The comprehensive information about the transcriptome size, its quality, numbers of transcripts, CDSs and their quality are available in the published article.¹⁵

3.1. Characterization of phenylalanine ammonia lyase (PAL) gene in G. sylvestre

Transcriptome analysis revealed that the phenylalanine ammonia lyase (PAL, EC:4.3.1.24) in G. sylvestre is comprised of 2157 bases. The CDS encoding PAL gene is available at NCBI Nucleotide repository with GenBank accession no. OQ190562. These sequences were used to search for a conserved domain of the gene using NCBI’s conserved domain search against the NCBI curated database. The value threshold was kept 10⁻² and a maximum number of hits to be 500 allowing composition-based statistics adjustment. The search revealed the CDS sequences from G. sylvestre gave specific hits with the domain PLN02457 with an interval of 19—2154 and E-value of 0^e+00. The consensus CDS encoding protein sequence of the GS-PAL was used to predict the protein model through SWISSMODEL online window (Fig. 1). The model generated was homo-tetramer with MolProbity Score and Clash Score of 1.15 and 1.80, respectively. The QMEAN and Cβ value of the protein were −0.86 and 0.46, respectively. Ramachandran Z-score of the protein was −1.877 describing how well each residue fitted into the allowed areas of the Ramachandran plot (Fig. 2). The phylogeny tree revealed that GS-PAL shows maximum similarity with PAL of Morinda critifolia (Fig. 3).

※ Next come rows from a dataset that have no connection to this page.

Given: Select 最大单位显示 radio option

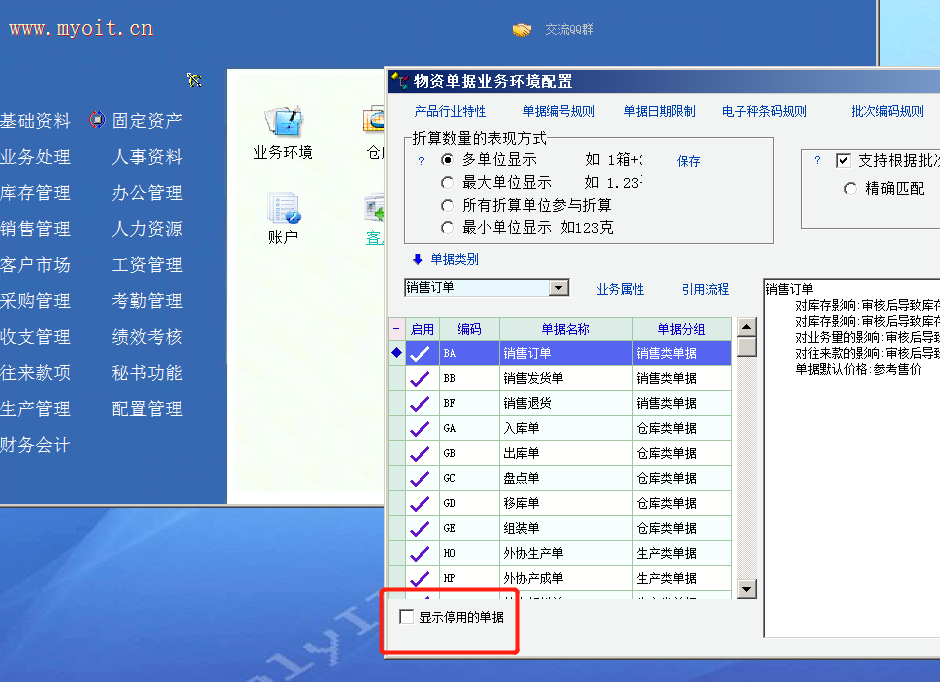Looking at the screenshot, I should 448,183.
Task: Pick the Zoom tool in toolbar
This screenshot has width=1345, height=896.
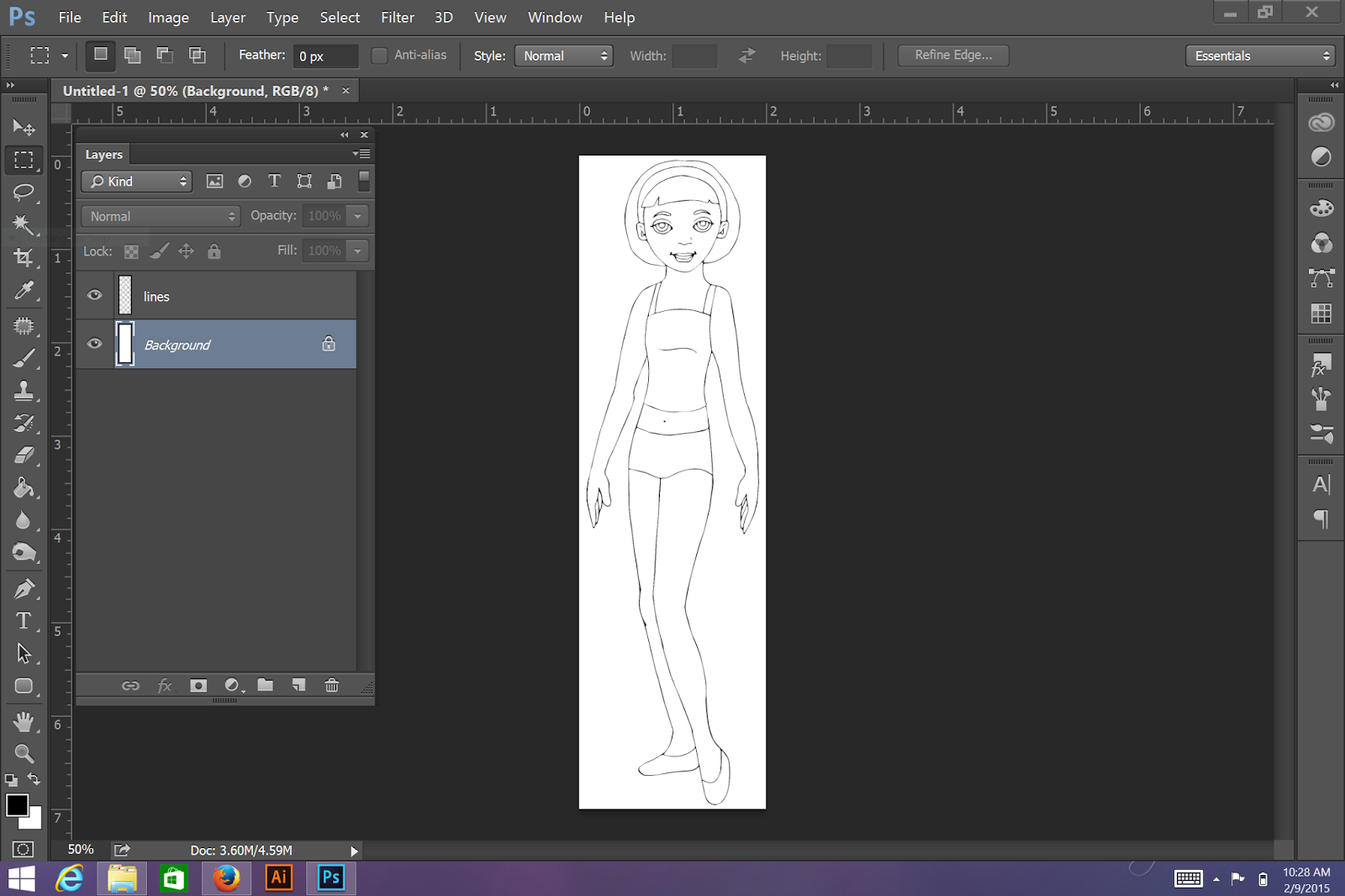Action: (x=24, y=753)
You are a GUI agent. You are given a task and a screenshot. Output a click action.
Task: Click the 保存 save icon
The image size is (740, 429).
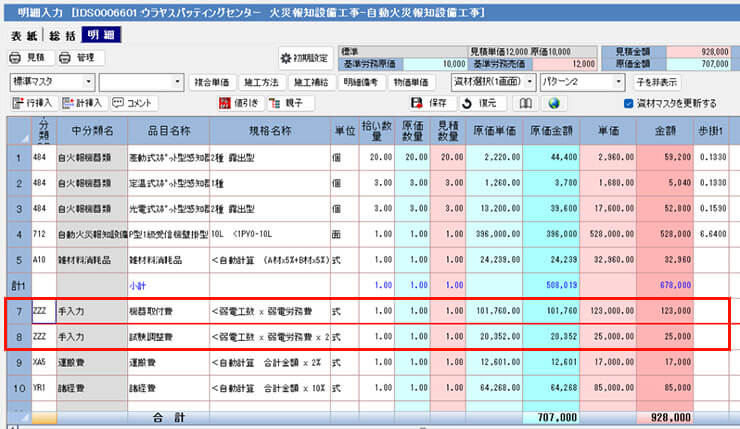429,103
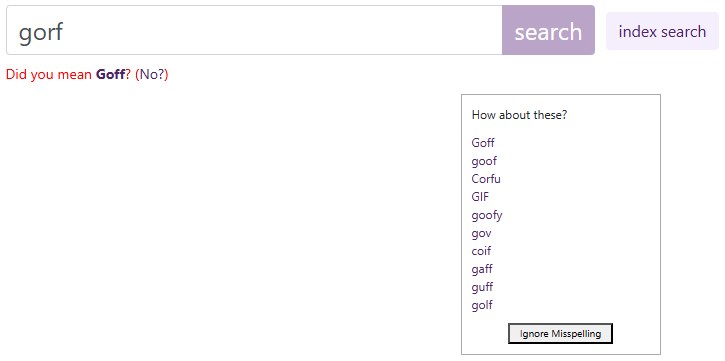This screenshot has width=725, height=361.
Task: Follow the bold Goff suggestion link
Action: [x=111, y=74]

Fig. 1 — **Protein model of GS-PAL generated through SWISSMODEL online module.** GS-PAL: *Gymnema sylvestre*- phenylalanine ammonia-lyase.

Fig. 2 — Ramchandran Plot analysis of modelled protein.

Fig. 3 — Phylogenetic analysis GS-PAL gene based on Maximum Likelihood (ML) method.

3.2. Genes involved in flavonoid biosynthesis in Gymnema sylvestre R. Br

A putative pathway of flavonoid biosynthesis in G. sylvestre illustrated based on genes identified from the transcriptome data is presented in Fig. 4.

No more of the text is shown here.